OBJECTIVE:
Can you find every line in the records below that contains the word "Open" and copy each one out? Case counts.

RECORDS TO USE:
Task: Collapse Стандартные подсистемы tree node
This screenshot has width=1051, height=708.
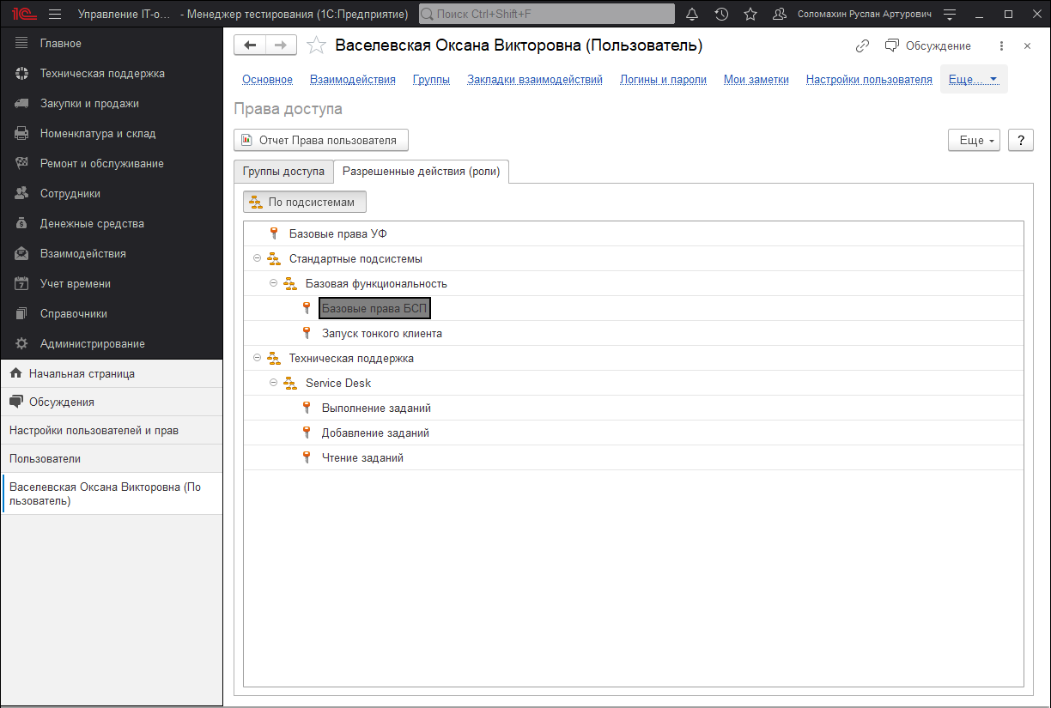Action: 257,258
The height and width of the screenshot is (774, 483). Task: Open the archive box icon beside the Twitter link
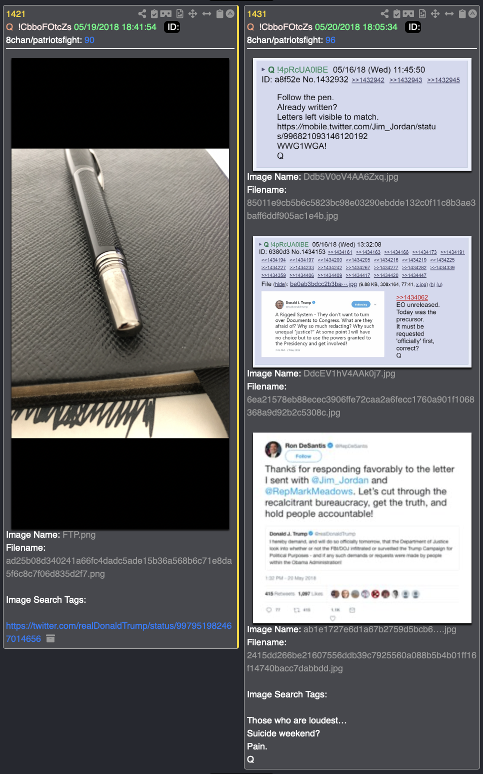pos(51,639)

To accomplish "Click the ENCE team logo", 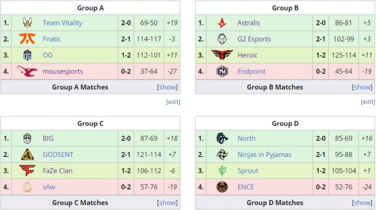I will (222, 187).
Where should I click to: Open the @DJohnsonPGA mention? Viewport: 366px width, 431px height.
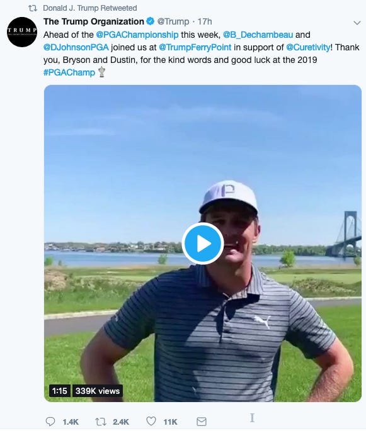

EXERCISE RESULT:
The height and width of the screenshot is (774, 483). Task: Open the archive box icon beside the Twitter link
Where should I click to: Open the @DJohnsonPGA mention? Viewport: 366px width, 431px height.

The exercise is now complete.